The new presiding judge, Robert Mallano, will restore the court to normalcy. But not all of the harm Torres did will be remedied quickly; some of it will be lasting.
Ricardo Torres will have enjoyed his moment in the sun. Then will come, for him, a starless nighttime. No one will be afraid of him. No one will feed his ego with false praise. Few will bother to listen to him.
There are those who, in recent years, served as presiding judge and ascended to greater heights. Donald Wright was appointed the state's chief justice; Louis Burke and David Eagleson gained membership on the California Supreme Court as associate justices; Richard Schauer rose to the post of a Court of Appeal presiding justice; Jack Goertzen was promoted to a position of associate justice on the appeals court...and Joseph Wapner became a judicial figure who, according to a national poll, was better known than the chief justice of the United States.
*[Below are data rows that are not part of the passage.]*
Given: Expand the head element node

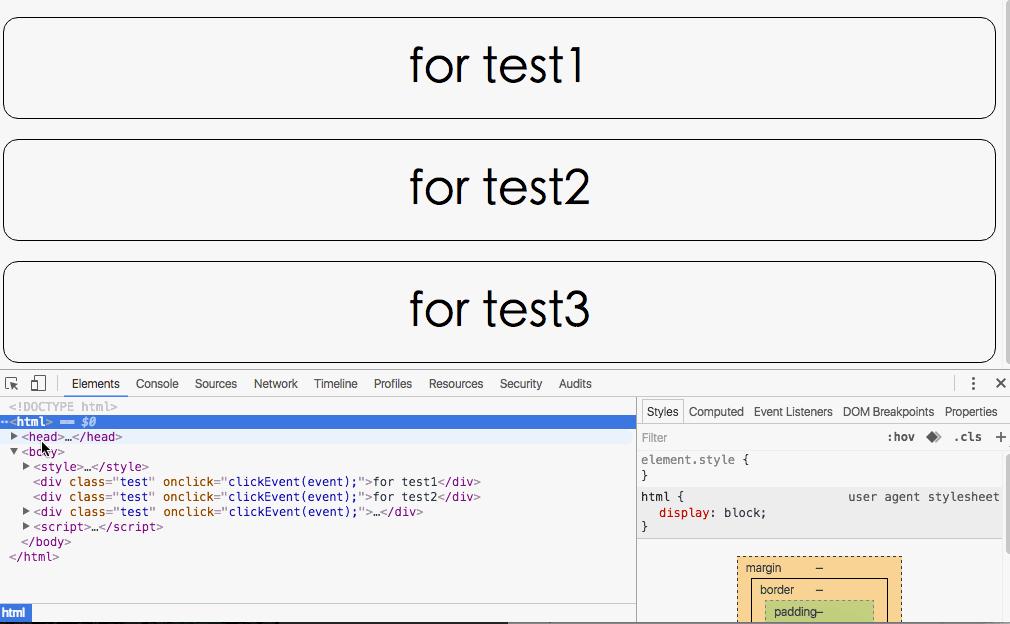Looking at the screenshot, I should point(14,437).
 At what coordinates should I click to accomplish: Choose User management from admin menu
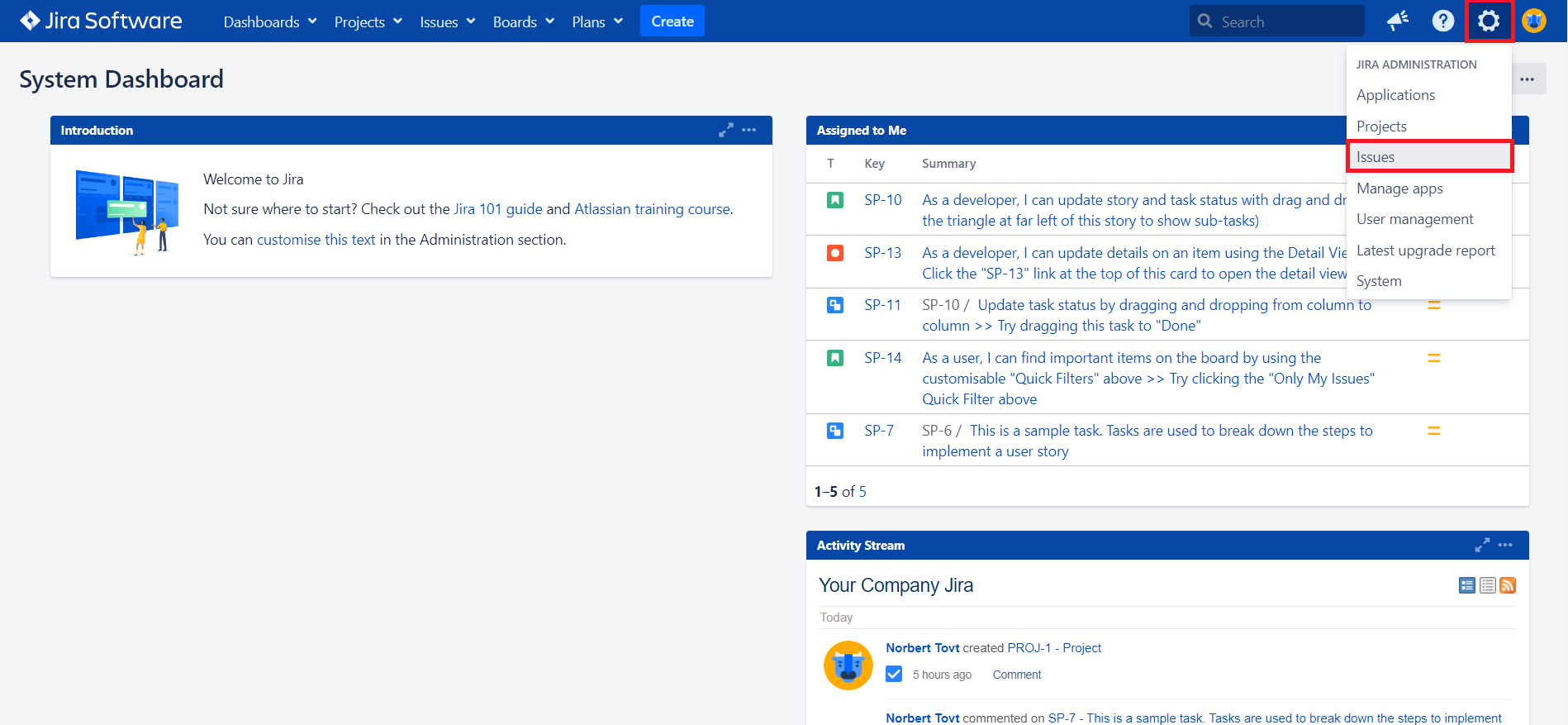(x=1414, y=219)
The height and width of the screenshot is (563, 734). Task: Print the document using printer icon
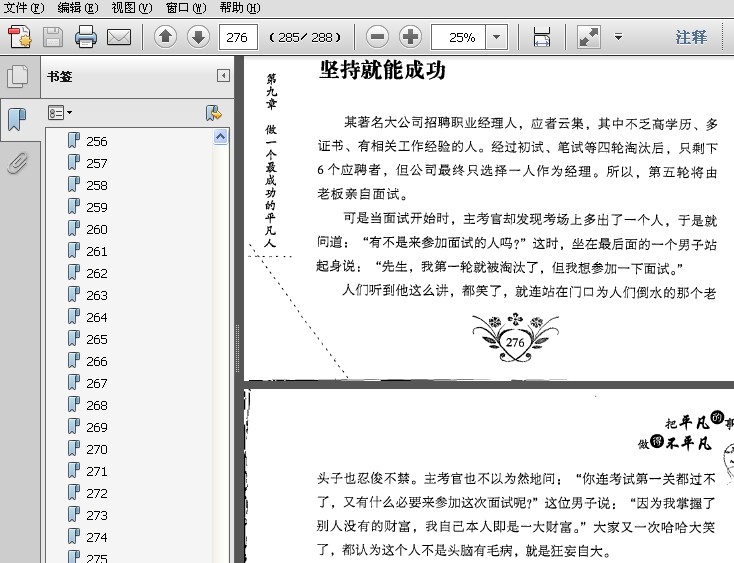coord(86,37)
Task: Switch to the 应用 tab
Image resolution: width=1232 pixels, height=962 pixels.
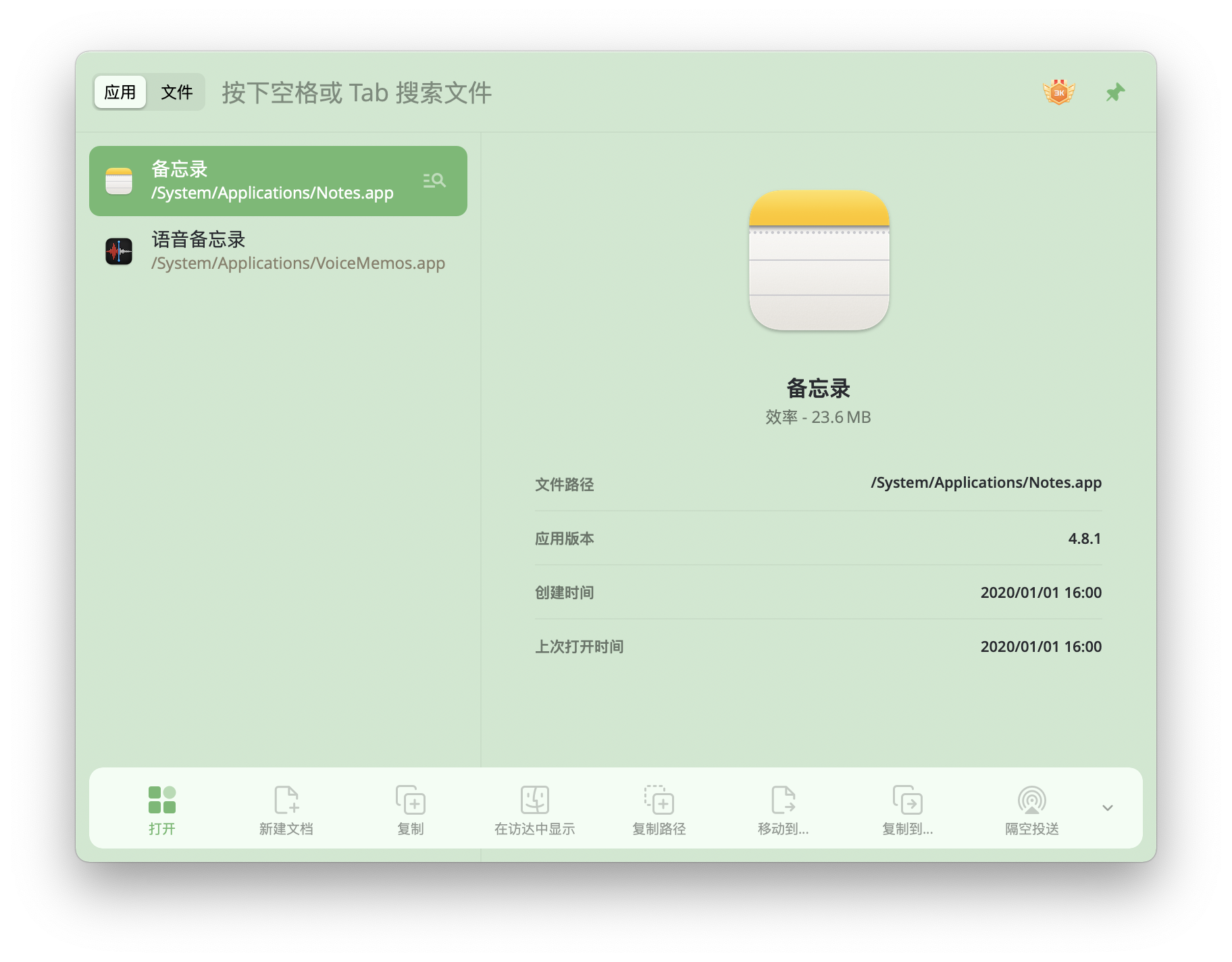Action: click(120, 92)
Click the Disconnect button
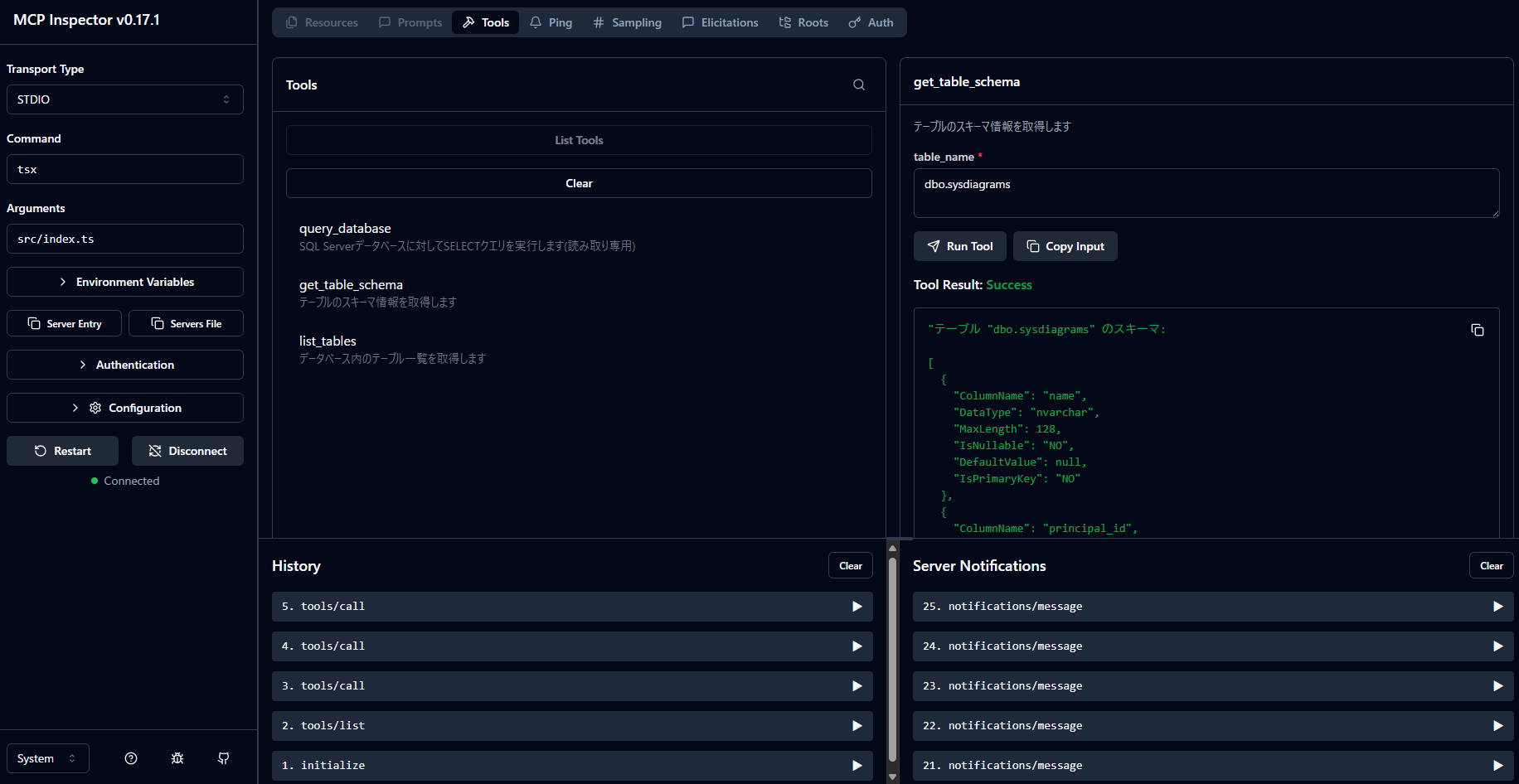1519x784 pixels. pos(187,451)
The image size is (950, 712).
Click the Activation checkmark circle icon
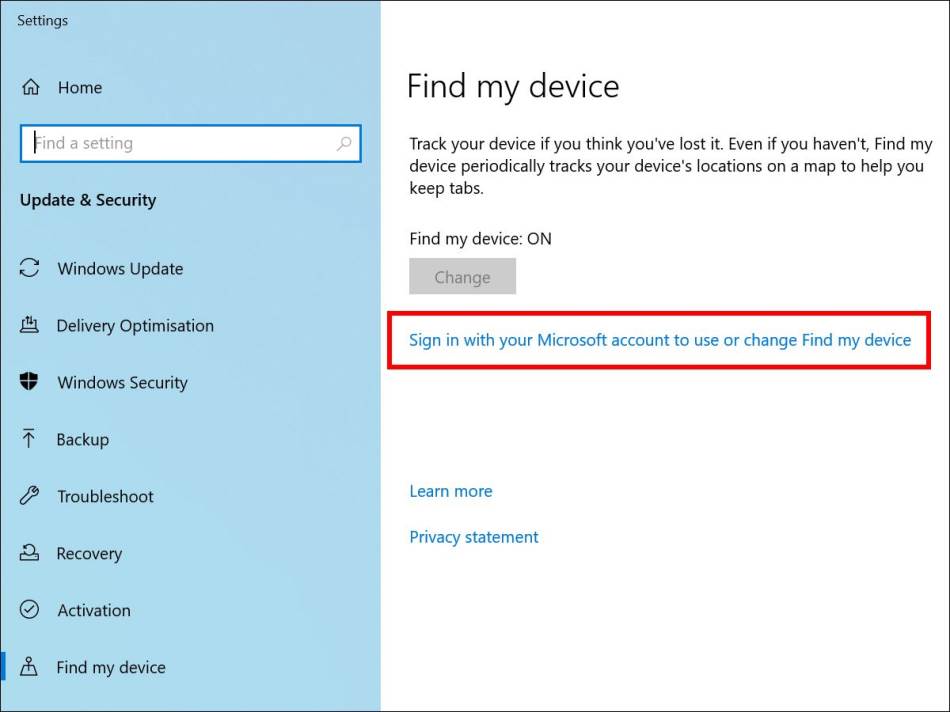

Yet, higher office would not appear to be in the cards for Torres. In his quest to get his way as presiding judge, he displayed ruthlessness, he made enemies—achieving momentary glory, but foreclosing likely prospects of advancement.
Torres has sought to teach a lesson to those who have crossed him. His own lesson is to come.
POSTSCRIPT: There's been palaver from a Compton City Council member in the last few days about mounting a recall campaign against Karlin, based on the controversial sentence she imposed, and against Torres for defending her. While Torres did not actually utter any words of defense for Karlin, his action in firing back at her critic, Reiner, has created the impression of a defense—serving the same purpose as the real thing. (After all, public perceptions are not based on careful scrutiny of words in a press release and the drawing of nice distinctions.) Commendably, he created the image of standing in front of the court's fledgling member, saying: "If you want to take a poke at her, you gotta get by me." It's ironic that with all the things Torres has done that reflect on his unfitness for his administrative post, and cast doubt as to whether he's made of the stuff judges ought to be made of, he should come under fire for something he's done right. While the chances of a recall election taking place are slight, the possibility of it occurring cannot be dismissed in light of the intensity of emotions in connection with the sentence. Dumping Torres strikes me as a dandy idea—if a candidate with superior credentials and legitimate issues challenged him in the June election. But seeking to oust Torres through a recall election would be the wrong way, for the wrong reason.
Copyright 1991, Metropolitan News Company
Update
A
recall effort fizzled. So did Torres' bid for elevation. He sought appointment
as presiding justice of the Second District Court of Appeal, but didn't get
it. Torres was reelected to his Superior Court seat in 1992, having drawn
no opponent. He did not seek another term.